Sinan Cemgil

Sinan Cemgil

Sinan Cemgil, (d. 15 Kasım 1944, İstanbul – ö. 31 Mayıs 1971, Nurhak). THKO örgütünün kurucularından.

Çocukluk Yılları
Türkiyenin önemli aydınlarından Adnan Cemgil ve Nazife Cemgilin ikinci oğulları olarak 15 Kasım 1944de İstanbulda dünyaya geldi. Dedesi Erzurumlu Cemal Bey Kurtuluş Savaşı sırasında Muğla Kuva-i Milliye örgütünün başkanlığını yapmıştır. Öğretmen anne-babanın çocuğu olarak iyi bir eğitim aldı.
Türk Barışseverler Cemiyeti’nin Menderes Hükümetini, TBMM kararı olmaksızın Koreye asker göndermesi sebebiyle protesto etmesi üzerine Adnan Cemgilin aldığı hapis cezası Sinanın henüz çocuk yaşta cezaeviyle tanışmasına sebep olur. Komünistler Moskovaya! bağırışlarını ise, aynı dava yüzünden Yozgata sürgüne gönderilen annesinin yanında duyacaktır.

Devrimci Önder
1964de Orta Doğu Teknik Üniversitesi (ODTÜ) Mimarlık Fakültesine girdiğinde siyasetle etkin olarak ilgilenmeye başlar.
1965 yılında Bursa’daki TİP kongresinin yapılacağı Saray Sineması önünde Komünizmle Mücadele Derneği tarafından kışkırtılmış binlerce kişinin, kongre çıkışında delegelerin üzerine saldırması sonucu babası Adnan Cemgil yaralanıp hastaneye kaldırılır. Sinan, Türkiyedeki açık şiddetle bu vesileyle tanışır.
1965 yılında çıkardıkları Dönüşüm dergisini satarken arkadaşı Şirin Yazıcıoğlu ile birlikte gözaltına alınan Sinan Cemgil, aynı yıl ODTÜ Sosyalist Fikir Kulübünün (SFK) kuruluşuna katılır, bir süre genel başkanlığını yapar ve Türkiye İşçi Partisine (TİP) de üye olur.

■ **Kısa görev 1**
Kayıtları, ilk satırdan başlayıp "I want to click on C:\Users\shail\Downloads\ServiceNow\Software" ifadesini içeren satır da dahil olmak üzere o satıra kadar, boş satırları atlayarak numaralı bir liste hâlinde yeniden yazın.

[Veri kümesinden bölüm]
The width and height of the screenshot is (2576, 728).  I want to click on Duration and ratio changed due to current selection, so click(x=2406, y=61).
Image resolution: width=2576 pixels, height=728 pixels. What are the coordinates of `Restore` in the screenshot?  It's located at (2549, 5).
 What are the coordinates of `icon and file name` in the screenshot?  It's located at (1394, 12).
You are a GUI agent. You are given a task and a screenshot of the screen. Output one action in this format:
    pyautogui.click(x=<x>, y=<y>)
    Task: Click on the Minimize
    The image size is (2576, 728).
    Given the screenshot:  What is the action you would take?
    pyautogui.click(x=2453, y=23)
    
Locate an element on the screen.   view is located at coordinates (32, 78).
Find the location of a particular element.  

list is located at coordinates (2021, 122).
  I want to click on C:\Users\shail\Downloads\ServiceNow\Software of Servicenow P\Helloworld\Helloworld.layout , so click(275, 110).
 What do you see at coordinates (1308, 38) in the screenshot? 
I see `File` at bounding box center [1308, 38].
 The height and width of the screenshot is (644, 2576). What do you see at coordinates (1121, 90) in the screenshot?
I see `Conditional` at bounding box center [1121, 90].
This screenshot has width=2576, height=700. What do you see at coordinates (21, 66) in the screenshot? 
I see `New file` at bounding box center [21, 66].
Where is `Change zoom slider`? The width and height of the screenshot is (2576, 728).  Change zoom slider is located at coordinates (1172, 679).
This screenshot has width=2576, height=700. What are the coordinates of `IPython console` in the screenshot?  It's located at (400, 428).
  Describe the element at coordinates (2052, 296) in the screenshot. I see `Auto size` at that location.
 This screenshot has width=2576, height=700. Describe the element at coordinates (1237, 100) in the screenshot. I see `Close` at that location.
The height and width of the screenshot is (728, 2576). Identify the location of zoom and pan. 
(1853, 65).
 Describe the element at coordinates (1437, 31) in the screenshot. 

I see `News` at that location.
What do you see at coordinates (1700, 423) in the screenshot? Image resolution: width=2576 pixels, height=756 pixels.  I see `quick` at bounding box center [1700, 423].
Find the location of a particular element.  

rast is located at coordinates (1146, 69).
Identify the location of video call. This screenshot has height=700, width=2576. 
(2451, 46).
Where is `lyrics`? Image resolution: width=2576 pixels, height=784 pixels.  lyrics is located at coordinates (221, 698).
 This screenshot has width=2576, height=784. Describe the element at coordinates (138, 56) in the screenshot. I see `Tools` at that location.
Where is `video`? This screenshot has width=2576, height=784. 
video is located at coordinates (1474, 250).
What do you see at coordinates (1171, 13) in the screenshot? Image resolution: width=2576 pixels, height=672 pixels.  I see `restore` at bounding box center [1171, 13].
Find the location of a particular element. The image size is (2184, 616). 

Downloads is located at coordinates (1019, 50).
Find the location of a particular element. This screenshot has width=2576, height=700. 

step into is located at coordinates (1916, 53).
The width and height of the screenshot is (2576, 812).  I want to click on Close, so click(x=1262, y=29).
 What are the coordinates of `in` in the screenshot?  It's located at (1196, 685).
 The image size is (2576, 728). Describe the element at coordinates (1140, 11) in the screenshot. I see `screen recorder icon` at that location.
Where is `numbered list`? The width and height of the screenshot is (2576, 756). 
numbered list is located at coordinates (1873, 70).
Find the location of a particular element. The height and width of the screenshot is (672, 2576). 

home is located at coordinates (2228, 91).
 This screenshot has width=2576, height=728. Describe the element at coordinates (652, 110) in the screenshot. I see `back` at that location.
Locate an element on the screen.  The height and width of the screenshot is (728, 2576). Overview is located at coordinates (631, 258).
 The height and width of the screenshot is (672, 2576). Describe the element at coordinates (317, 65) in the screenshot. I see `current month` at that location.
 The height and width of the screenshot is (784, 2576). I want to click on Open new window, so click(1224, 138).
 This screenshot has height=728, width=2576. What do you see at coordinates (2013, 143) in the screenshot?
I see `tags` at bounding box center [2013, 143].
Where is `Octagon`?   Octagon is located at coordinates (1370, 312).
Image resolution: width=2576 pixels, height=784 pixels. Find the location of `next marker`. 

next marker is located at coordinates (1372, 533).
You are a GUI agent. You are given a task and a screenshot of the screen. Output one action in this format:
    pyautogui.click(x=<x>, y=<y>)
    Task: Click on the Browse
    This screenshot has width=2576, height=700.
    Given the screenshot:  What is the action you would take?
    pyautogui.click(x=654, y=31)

■ **Kısa görev 2**
Şu ifadelerin Sinan Cemgil metniyle uyuşup uyuşmadığını evet ya da hayır ile belirtin ve her yanıtı metinden karara esas olan sözleri aynen alıntılayarak destekleyin: (a) Sinan Cemgil 1944'te Ankara'da doğdu. (b) Sinan Cemgil 1964'te ODTÜ Mimarlık Fakültesine girdi. (c) Sinan Cemgil, Dönüşüm dergisini satarken tek başına gözaltına alındı.

■ **Görevin çözümü 1**
1. The width and height of the screenshot is (2576, 728).  I want to click on Duration and ratio changed due to current selection, so click(x=2406, y=61).
2. Image resolution: width=2576 pixels, height=728 pixels. What are the coordinates of `Restore` in the screenshot?  It's located at (2549, 5).
3.  What are the coordinates of `icon and file name` in the screenshot?  It's located at (1394, 12).
4. You are a GUI agent. You are given a task and a screenshot of the screen. Output one action in this format:
5.     pyautogui.click(x=<x>, y=<y>)
6.     Task: Click on the Minimize
7.     The image size is (2576, 728).
8.     Given the screenshot:  What is the action you would take?
9.     pyautogui.click(x=2453, y=23)
10. Locate an element on the screen.   view is located at coordinates (32, 78).
11. Find the location of a particular element.  
12. list is located at coordinates (2021, 122).
13.   I want to click on C:\Users\shail\Downloads\ServiceNow\Software of Servicenow P\Helloworld\Helloworld.layout , so click(275, 110).

■ **Görevin çözümü 2**
(a) Hayır: "15 Kasım 1944de İstanbulda dünyaya geldi."
(b) Evet: "1964de Orta Doğu Teknik Üniversitesi (ODTÜ) Mimarlık Fakültesine girdiğinde siyasetle etkin olarak ilgilenmeye başlar."
(c) Hayır: "arkadaşı Şirin Yazıcıoğlu ile birlikte gözaltına alınan Sinan Cemgil"